◆ EXERCISE PROMPT:
Please copy every line from the records below that contains the string "user".

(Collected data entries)
^^^^^^^^

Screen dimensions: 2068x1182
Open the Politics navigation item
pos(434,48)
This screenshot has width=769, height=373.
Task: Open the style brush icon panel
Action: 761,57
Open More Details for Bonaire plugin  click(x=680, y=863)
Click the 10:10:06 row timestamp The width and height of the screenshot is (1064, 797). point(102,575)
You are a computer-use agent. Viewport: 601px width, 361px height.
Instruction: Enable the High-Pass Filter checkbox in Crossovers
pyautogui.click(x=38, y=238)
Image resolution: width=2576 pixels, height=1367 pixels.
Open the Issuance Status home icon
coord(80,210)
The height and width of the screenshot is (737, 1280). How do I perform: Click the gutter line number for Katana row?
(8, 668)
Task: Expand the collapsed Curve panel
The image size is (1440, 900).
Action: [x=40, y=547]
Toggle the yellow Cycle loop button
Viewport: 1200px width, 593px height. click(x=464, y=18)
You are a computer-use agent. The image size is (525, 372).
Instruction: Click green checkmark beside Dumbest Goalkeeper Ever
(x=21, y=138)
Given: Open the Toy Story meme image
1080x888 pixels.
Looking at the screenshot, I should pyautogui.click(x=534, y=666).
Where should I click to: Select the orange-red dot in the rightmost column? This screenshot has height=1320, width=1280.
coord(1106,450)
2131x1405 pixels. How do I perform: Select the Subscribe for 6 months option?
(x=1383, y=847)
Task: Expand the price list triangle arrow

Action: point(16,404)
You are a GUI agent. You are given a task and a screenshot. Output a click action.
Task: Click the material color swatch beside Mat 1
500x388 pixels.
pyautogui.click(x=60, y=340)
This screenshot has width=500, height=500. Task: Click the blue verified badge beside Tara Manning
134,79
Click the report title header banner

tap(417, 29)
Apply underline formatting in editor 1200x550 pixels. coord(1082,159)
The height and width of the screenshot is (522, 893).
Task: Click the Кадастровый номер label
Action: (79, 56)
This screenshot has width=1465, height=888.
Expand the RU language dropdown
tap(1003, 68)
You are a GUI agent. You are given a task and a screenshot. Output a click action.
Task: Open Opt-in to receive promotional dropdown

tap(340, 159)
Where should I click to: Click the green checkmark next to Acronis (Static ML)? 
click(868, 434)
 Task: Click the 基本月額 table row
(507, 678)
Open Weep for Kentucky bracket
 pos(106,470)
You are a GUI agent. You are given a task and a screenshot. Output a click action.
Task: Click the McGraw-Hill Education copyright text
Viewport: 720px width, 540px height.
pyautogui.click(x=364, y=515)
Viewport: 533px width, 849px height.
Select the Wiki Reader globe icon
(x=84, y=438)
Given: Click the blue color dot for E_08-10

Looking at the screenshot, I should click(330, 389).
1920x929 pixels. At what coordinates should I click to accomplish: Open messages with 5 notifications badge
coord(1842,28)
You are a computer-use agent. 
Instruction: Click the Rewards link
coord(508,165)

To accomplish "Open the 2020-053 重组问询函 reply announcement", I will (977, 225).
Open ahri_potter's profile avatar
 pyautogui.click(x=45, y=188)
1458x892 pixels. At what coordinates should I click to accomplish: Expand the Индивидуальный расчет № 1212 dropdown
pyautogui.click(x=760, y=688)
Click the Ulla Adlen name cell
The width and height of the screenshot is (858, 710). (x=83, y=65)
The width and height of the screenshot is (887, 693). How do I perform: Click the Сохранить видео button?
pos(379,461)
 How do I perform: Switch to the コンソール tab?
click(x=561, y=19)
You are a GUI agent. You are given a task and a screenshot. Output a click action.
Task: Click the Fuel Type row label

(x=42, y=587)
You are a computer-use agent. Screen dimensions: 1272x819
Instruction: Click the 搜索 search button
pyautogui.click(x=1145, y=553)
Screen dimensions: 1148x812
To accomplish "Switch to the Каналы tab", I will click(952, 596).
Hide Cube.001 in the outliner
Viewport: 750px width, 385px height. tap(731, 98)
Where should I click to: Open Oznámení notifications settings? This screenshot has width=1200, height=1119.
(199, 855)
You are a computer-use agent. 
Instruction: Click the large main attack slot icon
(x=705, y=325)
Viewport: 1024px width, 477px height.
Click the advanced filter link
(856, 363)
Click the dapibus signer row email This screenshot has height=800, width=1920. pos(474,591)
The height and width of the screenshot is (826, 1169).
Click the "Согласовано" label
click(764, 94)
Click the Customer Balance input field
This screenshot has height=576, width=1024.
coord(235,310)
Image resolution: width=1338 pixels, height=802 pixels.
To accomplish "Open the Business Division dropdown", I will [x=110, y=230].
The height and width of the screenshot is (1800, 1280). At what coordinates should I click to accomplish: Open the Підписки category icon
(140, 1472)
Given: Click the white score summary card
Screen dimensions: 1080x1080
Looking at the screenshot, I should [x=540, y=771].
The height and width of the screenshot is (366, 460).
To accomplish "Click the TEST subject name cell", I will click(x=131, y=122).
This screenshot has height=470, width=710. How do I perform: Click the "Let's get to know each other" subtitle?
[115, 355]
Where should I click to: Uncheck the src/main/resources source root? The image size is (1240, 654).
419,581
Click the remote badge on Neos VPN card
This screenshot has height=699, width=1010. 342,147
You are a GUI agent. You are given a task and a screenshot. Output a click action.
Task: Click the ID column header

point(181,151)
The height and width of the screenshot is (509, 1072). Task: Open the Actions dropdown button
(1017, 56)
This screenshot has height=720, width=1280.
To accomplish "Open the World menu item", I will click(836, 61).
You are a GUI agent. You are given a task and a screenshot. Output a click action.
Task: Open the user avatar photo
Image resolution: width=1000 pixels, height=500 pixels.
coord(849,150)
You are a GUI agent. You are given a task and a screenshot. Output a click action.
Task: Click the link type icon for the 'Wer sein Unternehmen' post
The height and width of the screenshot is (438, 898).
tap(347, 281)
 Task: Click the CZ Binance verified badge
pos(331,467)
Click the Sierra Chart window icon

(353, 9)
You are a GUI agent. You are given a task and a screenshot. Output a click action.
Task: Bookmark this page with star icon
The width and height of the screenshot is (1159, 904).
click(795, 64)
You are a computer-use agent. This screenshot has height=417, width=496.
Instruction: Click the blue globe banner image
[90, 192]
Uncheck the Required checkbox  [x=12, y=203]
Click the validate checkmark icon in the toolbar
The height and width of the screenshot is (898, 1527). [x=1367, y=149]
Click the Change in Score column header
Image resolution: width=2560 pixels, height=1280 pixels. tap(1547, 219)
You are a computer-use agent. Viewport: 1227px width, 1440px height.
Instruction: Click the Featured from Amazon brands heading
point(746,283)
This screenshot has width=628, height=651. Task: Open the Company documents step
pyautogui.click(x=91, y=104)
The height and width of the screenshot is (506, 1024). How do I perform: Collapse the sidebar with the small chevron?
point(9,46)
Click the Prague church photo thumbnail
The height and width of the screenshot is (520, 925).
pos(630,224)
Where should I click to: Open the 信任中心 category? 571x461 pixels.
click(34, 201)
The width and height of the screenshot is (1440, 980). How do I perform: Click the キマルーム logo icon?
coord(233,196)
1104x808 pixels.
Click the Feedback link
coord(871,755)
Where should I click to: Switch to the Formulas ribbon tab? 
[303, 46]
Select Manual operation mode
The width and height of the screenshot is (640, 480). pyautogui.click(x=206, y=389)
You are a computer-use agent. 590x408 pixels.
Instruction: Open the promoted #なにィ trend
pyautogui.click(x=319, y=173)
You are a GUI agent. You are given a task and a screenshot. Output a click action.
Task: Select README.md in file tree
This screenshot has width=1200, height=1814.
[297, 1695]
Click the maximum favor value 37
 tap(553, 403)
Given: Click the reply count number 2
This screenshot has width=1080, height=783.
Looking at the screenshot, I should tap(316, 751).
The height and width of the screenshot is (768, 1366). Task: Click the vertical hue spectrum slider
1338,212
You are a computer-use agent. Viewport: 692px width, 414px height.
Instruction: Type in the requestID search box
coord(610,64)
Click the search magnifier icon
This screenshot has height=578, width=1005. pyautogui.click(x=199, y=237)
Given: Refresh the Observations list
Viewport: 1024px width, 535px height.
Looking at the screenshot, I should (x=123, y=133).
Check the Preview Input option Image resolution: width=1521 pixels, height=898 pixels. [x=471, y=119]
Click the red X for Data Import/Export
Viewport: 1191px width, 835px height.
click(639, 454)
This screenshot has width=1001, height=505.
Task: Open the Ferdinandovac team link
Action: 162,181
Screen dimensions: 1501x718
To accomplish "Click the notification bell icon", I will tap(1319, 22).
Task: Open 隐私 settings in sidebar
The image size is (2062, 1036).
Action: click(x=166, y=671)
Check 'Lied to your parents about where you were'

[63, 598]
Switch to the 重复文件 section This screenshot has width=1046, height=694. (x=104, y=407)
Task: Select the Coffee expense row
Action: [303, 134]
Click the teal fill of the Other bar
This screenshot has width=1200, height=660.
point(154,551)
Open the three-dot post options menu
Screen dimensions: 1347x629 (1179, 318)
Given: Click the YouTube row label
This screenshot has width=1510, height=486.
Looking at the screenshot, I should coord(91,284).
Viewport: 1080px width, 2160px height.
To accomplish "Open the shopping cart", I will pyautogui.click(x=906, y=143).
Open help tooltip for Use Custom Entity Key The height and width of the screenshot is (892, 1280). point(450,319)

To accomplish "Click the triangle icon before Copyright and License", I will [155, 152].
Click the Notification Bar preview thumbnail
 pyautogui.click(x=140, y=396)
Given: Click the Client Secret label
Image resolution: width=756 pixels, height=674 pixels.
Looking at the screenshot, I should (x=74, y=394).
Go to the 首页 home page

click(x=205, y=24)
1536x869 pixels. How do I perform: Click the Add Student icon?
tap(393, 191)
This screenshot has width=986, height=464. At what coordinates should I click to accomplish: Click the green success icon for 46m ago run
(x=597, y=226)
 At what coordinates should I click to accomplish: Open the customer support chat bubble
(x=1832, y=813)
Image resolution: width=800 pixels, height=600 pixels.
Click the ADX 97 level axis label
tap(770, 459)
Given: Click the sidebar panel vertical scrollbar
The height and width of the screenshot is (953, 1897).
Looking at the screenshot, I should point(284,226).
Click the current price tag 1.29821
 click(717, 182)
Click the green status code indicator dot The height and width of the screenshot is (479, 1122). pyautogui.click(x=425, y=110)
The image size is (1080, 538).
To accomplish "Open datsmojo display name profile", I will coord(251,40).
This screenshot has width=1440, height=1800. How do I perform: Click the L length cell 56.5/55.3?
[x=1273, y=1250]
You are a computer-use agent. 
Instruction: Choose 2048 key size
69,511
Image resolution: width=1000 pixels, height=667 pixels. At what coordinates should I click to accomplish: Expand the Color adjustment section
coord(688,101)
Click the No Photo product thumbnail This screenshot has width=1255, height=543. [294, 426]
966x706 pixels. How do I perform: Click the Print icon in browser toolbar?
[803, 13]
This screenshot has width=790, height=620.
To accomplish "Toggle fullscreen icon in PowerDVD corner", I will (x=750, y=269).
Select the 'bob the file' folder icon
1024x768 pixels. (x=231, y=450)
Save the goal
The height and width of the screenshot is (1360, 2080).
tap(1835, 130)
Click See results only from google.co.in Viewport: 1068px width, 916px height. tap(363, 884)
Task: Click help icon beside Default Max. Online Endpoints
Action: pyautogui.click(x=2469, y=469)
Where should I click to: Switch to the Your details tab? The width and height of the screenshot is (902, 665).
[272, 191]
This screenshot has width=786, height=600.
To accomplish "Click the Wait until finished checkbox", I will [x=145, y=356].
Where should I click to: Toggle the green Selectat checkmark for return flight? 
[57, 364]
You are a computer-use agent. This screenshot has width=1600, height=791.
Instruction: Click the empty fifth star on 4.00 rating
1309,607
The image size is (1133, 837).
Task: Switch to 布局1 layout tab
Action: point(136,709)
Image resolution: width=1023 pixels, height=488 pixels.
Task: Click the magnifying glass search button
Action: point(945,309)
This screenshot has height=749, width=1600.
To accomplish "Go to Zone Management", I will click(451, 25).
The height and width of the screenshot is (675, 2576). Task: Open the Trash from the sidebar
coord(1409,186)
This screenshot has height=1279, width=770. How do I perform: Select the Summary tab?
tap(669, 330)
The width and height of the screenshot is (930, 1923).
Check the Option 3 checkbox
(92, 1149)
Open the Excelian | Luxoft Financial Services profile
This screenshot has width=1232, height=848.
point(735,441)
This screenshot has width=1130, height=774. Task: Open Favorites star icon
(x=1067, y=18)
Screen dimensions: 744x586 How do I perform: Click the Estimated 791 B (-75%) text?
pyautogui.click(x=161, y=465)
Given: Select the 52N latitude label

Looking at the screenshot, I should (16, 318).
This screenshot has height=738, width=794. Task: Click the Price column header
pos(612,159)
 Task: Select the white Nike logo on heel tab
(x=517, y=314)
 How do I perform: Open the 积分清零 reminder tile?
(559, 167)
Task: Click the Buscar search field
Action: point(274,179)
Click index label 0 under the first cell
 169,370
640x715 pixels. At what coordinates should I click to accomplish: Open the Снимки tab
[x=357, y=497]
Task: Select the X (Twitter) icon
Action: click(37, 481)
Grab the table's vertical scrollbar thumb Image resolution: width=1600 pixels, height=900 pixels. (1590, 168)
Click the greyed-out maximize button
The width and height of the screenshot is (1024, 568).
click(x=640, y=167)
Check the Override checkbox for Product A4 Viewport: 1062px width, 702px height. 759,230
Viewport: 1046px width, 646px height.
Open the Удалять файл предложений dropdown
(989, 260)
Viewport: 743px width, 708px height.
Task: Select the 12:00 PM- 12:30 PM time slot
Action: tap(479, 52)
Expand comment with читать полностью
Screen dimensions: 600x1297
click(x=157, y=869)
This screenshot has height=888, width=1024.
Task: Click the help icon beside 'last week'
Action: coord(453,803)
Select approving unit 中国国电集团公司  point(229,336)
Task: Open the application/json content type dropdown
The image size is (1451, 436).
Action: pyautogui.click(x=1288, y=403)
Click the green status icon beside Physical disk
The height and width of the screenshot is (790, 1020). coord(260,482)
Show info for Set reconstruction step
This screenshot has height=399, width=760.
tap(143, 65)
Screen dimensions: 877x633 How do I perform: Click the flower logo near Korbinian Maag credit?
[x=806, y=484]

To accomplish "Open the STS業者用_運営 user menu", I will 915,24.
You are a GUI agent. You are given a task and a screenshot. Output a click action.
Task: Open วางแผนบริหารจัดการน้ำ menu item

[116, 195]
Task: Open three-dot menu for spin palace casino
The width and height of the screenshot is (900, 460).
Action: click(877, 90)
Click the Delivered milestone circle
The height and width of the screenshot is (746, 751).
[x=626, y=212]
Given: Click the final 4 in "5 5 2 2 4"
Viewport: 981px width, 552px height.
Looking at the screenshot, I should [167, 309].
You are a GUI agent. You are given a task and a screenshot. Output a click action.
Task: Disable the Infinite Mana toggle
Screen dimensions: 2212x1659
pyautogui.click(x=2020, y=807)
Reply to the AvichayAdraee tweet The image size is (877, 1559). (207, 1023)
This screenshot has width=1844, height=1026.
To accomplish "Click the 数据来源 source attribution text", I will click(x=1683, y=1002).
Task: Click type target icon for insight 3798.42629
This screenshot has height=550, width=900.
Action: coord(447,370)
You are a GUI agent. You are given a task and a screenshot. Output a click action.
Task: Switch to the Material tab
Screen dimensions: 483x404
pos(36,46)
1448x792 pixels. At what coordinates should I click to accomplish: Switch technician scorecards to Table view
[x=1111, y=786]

^^^^^^^^

◆ WRITTEN SOLUTION:
Task: Open the user avatar photo
To accomplish "Open the STS業者用_運営 user menu", I will 915,24.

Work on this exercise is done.